[Task statement] Give the entries again in full. Nothing may be altered.

[Entries supplied]
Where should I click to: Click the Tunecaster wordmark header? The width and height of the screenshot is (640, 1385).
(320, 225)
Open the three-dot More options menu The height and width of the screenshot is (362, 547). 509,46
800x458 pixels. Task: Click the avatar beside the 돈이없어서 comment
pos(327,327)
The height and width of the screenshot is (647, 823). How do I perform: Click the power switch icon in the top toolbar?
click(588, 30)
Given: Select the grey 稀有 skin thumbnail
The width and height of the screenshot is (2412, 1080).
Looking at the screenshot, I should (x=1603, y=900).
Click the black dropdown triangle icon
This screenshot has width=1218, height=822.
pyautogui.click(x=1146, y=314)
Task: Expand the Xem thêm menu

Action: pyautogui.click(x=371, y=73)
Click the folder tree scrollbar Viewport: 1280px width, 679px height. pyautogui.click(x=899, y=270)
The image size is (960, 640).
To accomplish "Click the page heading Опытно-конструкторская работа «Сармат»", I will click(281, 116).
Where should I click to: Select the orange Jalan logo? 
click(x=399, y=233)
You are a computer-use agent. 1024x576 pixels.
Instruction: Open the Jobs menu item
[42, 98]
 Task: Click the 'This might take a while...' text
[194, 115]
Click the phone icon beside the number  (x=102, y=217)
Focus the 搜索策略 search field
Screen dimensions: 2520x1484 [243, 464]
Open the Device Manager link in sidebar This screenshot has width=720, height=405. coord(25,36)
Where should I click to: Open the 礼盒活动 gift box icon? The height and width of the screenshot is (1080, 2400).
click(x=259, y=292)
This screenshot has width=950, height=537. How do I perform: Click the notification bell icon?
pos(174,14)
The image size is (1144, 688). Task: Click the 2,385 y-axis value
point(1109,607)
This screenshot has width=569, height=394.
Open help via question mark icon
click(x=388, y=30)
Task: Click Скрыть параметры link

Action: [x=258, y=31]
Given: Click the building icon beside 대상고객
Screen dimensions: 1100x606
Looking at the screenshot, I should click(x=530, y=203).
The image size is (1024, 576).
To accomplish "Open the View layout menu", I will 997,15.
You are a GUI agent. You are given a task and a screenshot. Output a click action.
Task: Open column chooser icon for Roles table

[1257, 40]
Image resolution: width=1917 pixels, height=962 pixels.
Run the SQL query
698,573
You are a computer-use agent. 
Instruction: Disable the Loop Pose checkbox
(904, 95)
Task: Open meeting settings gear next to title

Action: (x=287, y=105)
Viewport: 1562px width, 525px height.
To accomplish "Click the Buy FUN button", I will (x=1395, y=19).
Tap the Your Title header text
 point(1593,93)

[Answer space]
Where should I click to: Click the Tunecaster wordmark header? The width and height of the screenshot is (640, 1385).
(320, 225)
Open the three-dot More options menu The height and width of the screenshot is (362, 547). 509,46
800x458 pixels. Task: Click the avatar beside the 돈이없어서 comment
pos(327,327)
The height and width of the screenshot is (647, 823). How do I perform: Click the power switch icon in the top toolbar?
click(588, 30)
Given: Select the grey 稀有 skin thumbnail
The width and height of the screenshot is (2412, 1080).
Looking at the screenshot, I should (x=1603, y=900).
Click the black dropdown triangle icon
This screenshot has width=1218, height=822.
pyautogui.click(x=1146, y=314)
Task: Expand the Xem thêm menu

Action: pyautogui.click(x=371, y=73)
Click the folder tree scrollbar Viewport: 1280px width, 679px height. pyautogui.click(x=899, y=270)
The image size is (960, 640).
To accomplish "Click the page heading Опытно-конструкторская работа «Сармат»", I will click(281, 116).
Where should I click to: Select the orange Jalan logo? 
click(x=399, y=233)
You are a computer-use agent. 1024x576 pixels.
Instruction: Open the Jobs menu item
[42, 98]
 Task: Click the 'This might take a while...' text
[194, 115]
Click the phone icon beside the number  (x=102, y=217)
Focus the 搜索策略 search field
Screen dimensions: 2520x1484 [243, 464]
Open the Device Manager link in sidebar This screenshot has width=720, height=405. coord(25,36)
Where should I click to: Open the 礼盒活动 gift box icon? The height and width of the screenshot is (1080, 2400).
click(x=259, y=292)
This screenshot has width=950, height=537. How do I perform: Click the notification bell icon?
pos(174,14)
The image size is (1144, 688). Task: Click the 2,385 y-axis value
point(1109,607)
This screenshot has width=569, height=394.
Open help via question mark icon
click(x=388, y=30)
Task: Click Скрыть параметры link

Action: [x=258, y=31]
Given: Click the building icon beside 대상고객
Screen dimensions: 1100x606
Looking at the screenshot, I should click(x=530, y=203).
The image size is (1024, 576).
To accomplish "Open the View layout menu", I will 997,15.
You are a GUI agent. You are given a task and a screenshot. Output a click action.
Task: Open column chooser icon for Roles table

[1257, 40]
Image resolution: width=1917 pixels, height=962 pixels.
Run the SQL query
698,573
You are a computer-use agent. 
Instruction: Disable the Loop Pose checkbox
(904, 95)
Task: Open meeting settings gear next to title

Action: (x=287, y=105)
Viewport: 1562px width, 525px height.
To accomplish "Click the Buy FUN button", I will (x=1395, y=19).
Tap the Your Title header text
 point(1593,93)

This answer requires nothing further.